Orlgaun descendió desde las heladas alturas en un largo planeo, con sus grandes alas negras rígidamente extendidas. Sobre su espalda, lord Manshoon movía sinuosamente sus manos y pronunciaba siniestras palabras mágicas. Ocho bolas de fuego brotaron de las puntas de sus dedos, pasando de largo el negro cuello de Orlgaun como flechas recién disparadas y arrastrando una estela de llamas. Con gran fragor descendieron hacia ellos.

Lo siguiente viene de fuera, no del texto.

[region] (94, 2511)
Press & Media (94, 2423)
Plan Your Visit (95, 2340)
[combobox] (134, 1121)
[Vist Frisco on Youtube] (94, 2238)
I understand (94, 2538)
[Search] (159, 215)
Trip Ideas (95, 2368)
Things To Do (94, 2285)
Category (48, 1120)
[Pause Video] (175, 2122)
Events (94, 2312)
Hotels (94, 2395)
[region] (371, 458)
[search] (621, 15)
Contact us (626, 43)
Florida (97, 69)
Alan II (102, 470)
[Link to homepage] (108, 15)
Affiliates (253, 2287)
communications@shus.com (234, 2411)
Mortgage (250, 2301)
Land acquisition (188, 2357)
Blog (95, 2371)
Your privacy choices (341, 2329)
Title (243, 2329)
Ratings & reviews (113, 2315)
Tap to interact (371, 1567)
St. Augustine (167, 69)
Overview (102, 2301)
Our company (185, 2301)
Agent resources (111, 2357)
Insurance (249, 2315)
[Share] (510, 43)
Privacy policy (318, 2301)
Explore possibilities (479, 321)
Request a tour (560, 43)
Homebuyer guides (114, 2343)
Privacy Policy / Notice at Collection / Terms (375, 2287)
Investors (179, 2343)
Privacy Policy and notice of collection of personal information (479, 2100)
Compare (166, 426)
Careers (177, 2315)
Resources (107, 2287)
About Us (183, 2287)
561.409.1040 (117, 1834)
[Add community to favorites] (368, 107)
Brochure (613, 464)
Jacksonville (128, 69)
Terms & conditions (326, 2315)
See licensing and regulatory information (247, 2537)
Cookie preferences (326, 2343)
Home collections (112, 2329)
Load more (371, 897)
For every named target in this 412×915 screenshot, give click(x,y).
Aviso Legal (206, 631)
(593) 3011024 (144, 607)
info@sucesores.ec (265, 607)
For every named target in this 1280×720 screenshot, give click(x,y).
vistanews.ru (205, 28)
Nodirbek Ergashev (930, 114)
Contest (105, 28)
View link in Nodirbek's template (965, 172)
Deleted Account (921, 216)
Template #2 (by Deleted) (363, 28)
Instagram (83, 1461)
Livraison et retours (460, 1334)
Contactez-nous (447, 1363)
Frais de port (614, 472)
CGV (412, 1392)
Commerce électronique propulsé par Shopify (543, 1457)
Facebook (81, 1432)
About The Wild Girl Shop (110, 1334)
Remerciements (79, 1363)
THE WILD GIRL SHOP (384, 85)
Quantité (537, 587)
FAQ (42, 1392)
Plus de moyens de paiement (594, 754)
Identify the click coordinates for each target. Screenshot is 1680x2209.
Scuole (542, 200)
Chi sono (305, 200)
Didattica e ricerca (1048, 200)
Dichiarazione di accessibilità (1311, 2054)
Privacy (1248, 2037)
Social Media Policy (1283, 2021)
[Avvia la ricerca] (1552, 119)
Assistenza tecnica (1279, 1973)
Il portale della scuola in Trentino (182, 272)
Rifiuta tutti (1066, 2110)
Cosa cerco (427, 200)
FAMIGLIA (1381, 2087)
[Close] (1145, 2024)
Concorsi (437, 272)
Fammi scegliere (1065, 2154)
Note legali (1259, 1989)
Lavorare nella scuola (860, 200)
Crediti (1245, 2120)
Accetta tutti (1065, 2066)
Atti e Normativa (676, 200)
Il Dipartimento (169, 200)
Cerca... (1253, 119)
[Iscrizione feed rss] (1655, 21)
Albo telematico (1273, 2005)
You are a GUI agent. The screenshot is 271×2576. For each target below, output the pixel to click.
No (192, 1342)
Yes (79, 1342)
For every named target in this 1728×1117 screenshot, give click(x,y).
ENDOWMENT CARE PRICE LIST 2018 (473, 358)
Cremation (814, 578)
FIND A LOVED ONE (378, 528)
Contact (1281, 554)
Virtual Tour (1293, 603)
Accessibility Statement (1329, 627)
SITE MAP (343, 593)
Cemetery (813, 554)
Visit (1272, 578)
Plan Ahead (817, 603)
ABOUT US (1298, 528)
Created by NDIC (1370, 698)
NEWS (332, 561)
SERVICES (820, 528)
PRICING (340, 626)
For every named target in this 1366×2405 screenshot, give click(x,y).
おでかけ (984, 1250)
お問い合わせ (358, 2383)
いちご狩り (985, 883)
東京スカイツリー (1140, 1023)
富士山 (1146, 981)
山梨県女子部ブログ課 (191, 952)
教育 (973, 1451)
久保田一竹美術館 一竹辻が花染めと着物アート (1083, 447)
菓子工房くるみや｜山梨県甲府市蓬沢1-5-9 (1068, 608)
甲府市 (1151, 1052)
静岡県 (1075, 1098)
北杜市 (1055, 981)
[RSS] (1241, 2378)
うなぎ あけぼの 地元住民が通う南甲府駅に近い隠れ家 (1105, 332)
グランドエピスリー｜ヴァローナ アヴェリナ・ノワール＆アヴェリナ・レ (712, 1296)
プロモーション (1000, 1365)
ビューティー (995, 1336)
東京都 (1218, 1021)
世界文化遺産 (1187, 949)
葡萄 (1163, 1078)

Orlgaun arqueó sus gigantescas alas como si fuesen velas para amortiguar su caída.
Hubo un tremendo fulgor y un estruendo de temblor de tierra cuando las bolas encendidas explotaron y unas lenguas de fuego se elevaron hacia el cielo. En medio de aquel infierno, Manshoon vio unas tambaleantes figuras, aunque en guardia contra él. Entonces, sacó una varita de su cinturón en el mismo momento en que Orlgaun lanzaba su cuello hacia abajo y escupía un ácido verde-azulado. El líquido crepitó al entrar en contacto con las menguantes llamas y las rocas todavía calientes. Orlgaun siseó triunfante cuando uno de sus enemigos cayó. El dragón dio un giro y efectuó un empinado ascenso al mismo tiempo que el frío costado gris de uno de los picos de las Montañas del Trueno se precipitaba a su encuentro.